Segment Open

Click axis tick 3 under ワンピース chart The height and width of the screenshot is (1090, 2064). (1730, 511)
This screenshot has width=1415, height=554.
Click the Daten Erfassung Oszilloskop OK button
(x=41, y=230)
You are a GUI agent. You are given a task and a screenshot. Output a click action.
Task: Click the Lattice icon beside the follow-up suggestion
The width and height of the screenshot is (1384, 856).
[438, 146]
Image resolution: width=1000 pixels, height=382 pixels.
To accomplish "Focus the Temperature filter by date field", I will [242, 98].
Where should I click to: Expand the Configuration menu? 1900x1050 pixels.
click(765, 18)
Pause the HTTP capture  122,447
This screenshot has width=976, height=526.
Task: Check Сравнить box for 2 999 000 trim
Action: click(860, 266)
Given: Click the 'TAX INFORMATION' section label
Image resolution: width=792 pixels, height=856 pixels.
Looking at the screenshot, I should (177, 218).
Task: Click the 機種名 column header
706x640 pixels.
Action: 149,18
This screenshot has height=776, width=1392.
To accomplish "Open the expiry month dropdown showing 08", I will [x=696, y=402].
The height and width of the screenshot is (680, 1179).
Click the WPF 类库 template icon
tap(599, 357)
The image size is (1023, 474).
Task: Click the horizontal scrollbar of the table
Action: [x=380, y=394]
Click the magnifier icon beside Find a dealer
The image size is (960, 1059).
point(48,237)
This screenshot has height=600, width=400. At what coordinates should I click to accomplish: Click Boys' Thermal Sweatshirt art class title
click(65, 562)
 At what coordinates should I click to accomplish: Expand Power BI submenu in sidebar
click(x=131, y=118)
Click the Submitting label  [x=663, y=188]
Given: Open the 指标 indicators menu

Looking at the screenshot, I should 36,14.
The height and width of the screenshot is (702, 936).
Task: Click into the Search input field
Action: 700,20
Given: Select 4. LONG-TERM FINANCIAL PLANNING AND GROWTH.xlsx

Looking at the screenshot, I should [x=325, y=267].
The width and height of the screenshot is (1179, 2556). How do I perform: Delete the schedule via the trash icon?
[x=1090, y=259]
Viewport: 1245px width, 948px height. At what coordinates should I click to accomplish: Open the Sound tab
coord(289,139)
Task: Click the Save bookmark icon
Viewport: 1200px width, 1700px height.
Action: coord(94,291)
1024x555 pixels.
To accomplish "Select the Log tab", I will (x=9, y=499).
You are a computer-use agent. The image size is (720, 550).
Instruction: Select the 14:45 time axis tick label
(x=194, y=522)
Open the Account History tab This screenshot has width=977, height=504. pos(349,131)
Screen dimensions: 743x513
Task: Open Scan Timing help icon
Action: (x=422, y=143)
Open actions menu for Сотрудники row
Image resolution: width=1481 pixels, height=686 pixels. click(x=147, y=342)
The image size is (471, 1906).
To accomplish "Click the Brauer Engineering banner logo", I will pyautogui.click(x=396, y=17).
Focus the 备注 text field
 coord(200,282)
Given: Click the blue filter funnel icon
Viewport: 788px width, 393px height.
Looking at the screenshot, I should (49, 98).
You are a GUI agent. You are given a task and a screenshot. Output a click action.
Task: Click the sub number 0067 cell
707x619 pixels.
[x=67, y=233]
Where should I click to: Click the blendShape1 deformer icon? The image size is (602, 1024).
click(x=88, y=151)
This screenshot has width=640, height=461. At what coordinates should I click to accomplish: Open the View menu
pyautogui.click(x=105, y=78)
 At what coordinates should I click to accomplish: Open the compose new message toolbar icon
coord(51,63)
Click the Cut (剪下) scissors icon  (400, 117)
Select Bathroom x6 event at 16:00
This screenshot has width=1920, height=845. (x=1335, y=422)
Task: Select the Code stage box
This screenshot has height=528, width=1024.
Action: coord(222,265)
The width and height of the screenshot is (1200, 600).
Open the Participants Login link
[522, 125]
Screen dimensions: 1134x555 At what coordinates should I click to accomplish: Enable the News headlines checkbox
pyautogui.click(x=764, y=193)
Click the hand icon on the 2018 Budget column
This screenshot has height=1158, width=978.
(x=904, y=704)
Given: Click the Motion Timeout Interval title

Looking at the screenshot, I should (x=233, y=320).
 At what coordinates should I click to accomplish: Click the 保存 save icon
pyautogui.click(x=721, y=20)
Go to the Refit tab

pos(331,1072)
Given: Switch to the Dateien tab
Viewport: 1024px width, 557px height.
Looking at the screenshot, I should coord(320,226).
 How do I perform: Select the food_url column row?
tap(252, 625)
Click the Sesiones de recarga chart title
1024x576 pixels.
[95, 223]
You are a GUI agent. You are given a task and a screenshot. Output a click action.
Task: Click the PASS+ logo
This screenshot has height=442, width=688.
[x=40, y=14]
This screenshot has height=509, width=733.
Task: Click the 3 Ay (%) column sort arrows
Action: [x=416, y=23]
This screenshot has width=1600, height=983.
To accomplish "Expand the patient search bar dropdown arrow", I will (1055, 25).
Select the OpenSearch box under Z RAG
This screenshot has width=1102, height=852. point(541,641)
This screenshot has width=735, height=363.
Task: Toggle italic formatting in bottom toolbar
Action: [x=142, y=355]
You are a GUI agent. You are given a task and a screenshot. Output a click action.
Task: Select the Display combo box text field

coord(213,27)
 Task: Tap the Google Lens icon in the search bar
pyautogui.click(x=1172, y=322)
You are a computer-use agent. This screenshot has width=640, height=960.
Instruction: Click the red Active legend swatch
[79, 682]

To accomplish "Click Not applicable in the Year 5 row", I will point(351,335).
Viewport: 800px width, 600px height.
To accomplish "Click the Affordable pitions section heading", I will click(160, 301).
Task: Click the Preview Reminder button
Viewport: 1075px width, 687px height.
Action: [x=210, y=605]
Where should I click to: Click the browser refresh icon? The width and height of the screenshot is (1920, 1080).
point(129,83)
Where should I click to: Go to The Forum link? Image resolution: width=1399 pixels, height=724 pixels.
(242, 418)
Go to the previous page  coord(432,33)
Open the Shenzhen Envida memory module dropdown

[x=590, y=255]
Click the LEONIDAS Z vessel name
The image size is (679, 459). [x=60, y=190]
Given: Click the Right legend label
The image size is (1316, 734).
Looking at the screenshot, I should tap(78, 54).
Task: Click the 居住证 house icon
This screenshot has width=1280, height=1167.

Segment Closed

The whole listing is needed again, word for word.

- [TASK RESULT]
Click axis tick 3 under ワンピース chart The height and width of the screenshot is (1090, 2064). (1730, 511)
This screenshot has width=1415, height=554.
Click the Daten Erfassung Oszilloskop OK button
(x=41, y=230)
You are a GUI agent. You are given a task and a screenshot. Output a click action.
Task: Click the Lattice icon beside the follow-up suggestion
The width and height of the screenshot is (1384, 856).
[438, 146]
Image resolution: width=1000 pixels, height=382 pixels.
To accomplish "Focus the Temperature filter by date field", I will [242, 98].
Where should I click to: Expand the Configuration menu? 1900x1050 pixels.
click(765, 18)
Pause the HTTP capture  122,447
This screenshot has width=976, height=526.
Task: Check Сравнить box for 2 999 000 trim
Action: click(860, 266)
Given: Click the 'TAX INFORMATION' section label
Image resolution: width=792 pixels, height=856 pixels.
Looking at the screenshot, I should (177, 218).
Task: Click the 機種名 column header
706x640 pixels.
Action: 149,18
This screenshot has height=776, width=1392.
To accomplish "Open the expiry month dropdown showing 08", I will [x=696, y=402].
The height and width of the screenshot is (680, 1179).
Click the WPF 类库 template icon
tap(599, 357)
The image size is (1023, 474).
Task: Click the horizontal scrollbar of the table
Action: [x=380, y=394]
Click the magnifier icon beside Find a dealer
The image size is (960, 1059).
point(48,237)
This screenshot has height=600, width=400. At what coordinates should I click to accomplish: Click Boys' Thermal Sweatshirt art class title
click(65, 562)
 At what coordinates should I click to accomplish: Expand Power BI submenu in sidebar
click(x=131, y=118)
Click the Submitting label  [x=663, y=188]
Given: Open the 指标 indicators menu

Looking at the screenshot, I should 36,14.
The height and width of the screenshot is (702, 936).
Task: Click into the Search input field
Action: 700,20
Given: Select 4. LONG-TERM FINANCIAL PLANNING AND GROWTH.xlsx

Looking at the screenshot, I should [x=325, y=267].
The width and height of the screenshot is (1179, 2556). How do I perform: Delete the schedule via the trash icon?
[x=1090, y=259]
Viewport: 1245px width, 948px height. At what coordinates should I click to accomplish: Open the Sound tab
coord(289,139)
Task: Click the Save bookmark icon
Viewport: 1200px width, 1700px height.
Action: coord(94,291)
1024x555 pixels.
To accomplish "Select the Log tab", I will (x=9, y=499).
You are a computer-use agent. The image size is (720, 550).
Instruction: Select the 14:45 time axis tick label
(x=194, y=522)
Open the Account History tab This screenshot has width=977, height=504. pos(349,131)
Screen dimensions: 743x513
Task: Open Scan Timing help icon
Action: (x=422, y=143)
Open actions menu for Сотрудники row
Image resolution: width=1481 pixels, height=686 pixels. click(x=147, y=342)
The image size is (471, 1906).
To accomplish "Click the Brauer Engineering banner logo", I will pyautogui.click(x=396, y=17).
Focus the 备注 text field
 coord(200,282)
Given: Click the blue filter funnel icon
Viewport: 788px width, 393px height.
Looking at the screenshot, I should (49, 98).
You are a GUI agent. You are given a task and a screenshot. Output a click action.
Task: Click the sub number 0067 cell
707x619 pixels.
[x=67, y=233]
Where should I click to: Click the blendShape1 deformer icon? The image size is (602, 1024).
click(x=88, y=151)
This screenshot has width=640, height=461. At what coordinates should I click to accomplish: Open the View menu
pyautogui.click(x=105, y=78)
 At what coordinates should I click to accomplish: Open the compose new message toolbar icon
coord(51,63)
Click the Cut (剪下) scissors icon  (400, 117)
Select Bathroom x6 event at 16:00
This screenshot has width=1920, height=845. (x=1335, y=422)
Task: Select the Code stage box
This screenshot has height=528, width=1024.
Action: coord(222,265)
The width and height of the screenshot is (1200, 600).
Open the Participants Login link
[522, 125]
Screen dimensions: 1134x555 At what coordinates should I click to accomplish: Enable the News headlines checkbox
pyautogui.click(x=764, y=193)
Click the hand icon on the 2018 Budget column
This screenshot has height=1158, width=978.
(x=904, y=704)
Given: Click the Motion Timeout Interval title

Looking at the screenshot, I should (x=233, y=320).
 At what coordinates should I click to accomplish: Click the 保存 save icon
pyautogui.click(x=721, y=20)
Go to the Refit tab

pos(331,1072)
Given: Switch to the Dateien tab
Viewport: 1024px width, 557px height.
Looking at the screenshot, I should coord(320,226).
 How do I perform: Select the food_url column row?
tap(252, 625)
Click the Sesiones de recarga chart title
1024x576 pixels.
[95, 223]
You are a GUI agent. You are given a task and a screenshot. Output a click action.
Task: Click the PASS+ logo
This screenshot has height=442, width=688.
[x=40, y=14]
This screenshot has height=509, width=733.
Task: Click the 3 Ay (%) column sort arrows
Action: [x=416, y=23]
This screenshot has width=1600, height=983.
To accomplish "Expand the patient search bar dropdown arrow", I will (1055, 25).
Select the OpenSearch box under Z RAG
This screenshot has width=1102, height=852. point(541,641)
This screenshot has width=735, height=363.
Task: Toggle italic formatting in bottom toolbar
Action: [x=142, y=355]
You are a GUI agent. You are given a task and a screenshot. Output a click action.
Task: Select the Display combo box text field

coord(213,27)
 Task: Tap the Google Lens icon in the search bar
pyautogui.click(x=1172, y=322)
You are a computer-use agent. This screenshot has width=640, height=960.
Instruction: Click the red Active legend swatch
[79, 682]

To accomplish "Click Not applicable in the Year 5 row", I will point(351,335).
Viewport: 800px width, 600px height.
To accomplish "Click the Affordable pitions section heading", I will click(160, 301).
Task: Click the Preview Reminder button
Viewport: 1075px width, 687px height.
Action: [x=210, y=605]
Where should I click to: Click the browser refresh icon? The width and height of the screenshot is (1920, 1080).
point(129,83)
Where should I click to: Go to The Forum link? Image resolution: width=1399 pixels, height=724 pixels.
(242, 418)
Go to the previous page  coord(432,33)
Open the Shenzhen Envida memory module dropdown

[x=590, y=255]
Click the LEONIDAS Z vessel name
The image size is (679, 459). [x=60, y=190]
Given: Click the Right legend label
The image size is (1316, 734).
Looking at the screenshot, I should tap(78, 54).
Task: Click the 居住证 house icon
This screenshot has width=1280, height=1167.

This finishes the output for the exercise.